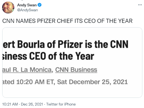This screenshot has height=108, width=144.
Task: Open the CNN Business link
Action: 76,70
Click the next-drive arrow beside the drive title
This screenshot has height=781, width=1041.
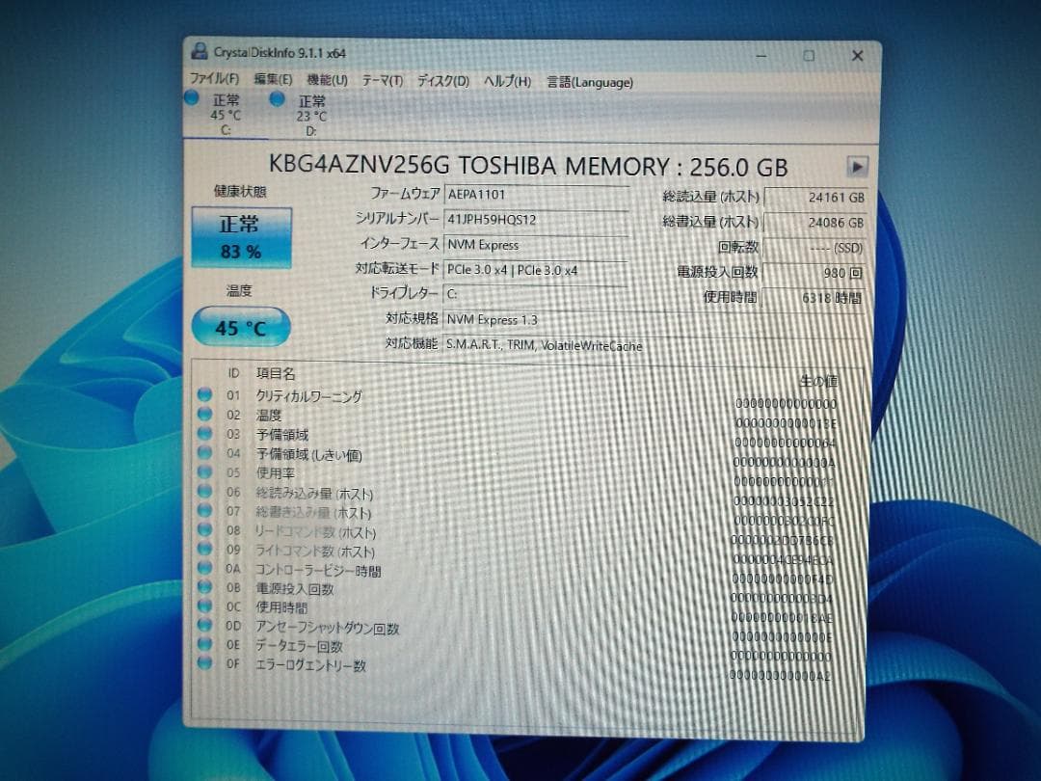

* **Exercise description**: Reproduce, word for word, the lines from the one containing "Click the next-drive" through the final line above. Leave every picture out.

* **Answer space**:
Click the next-drive arrow beside the drive title
This screenshot has height=781, width=1041.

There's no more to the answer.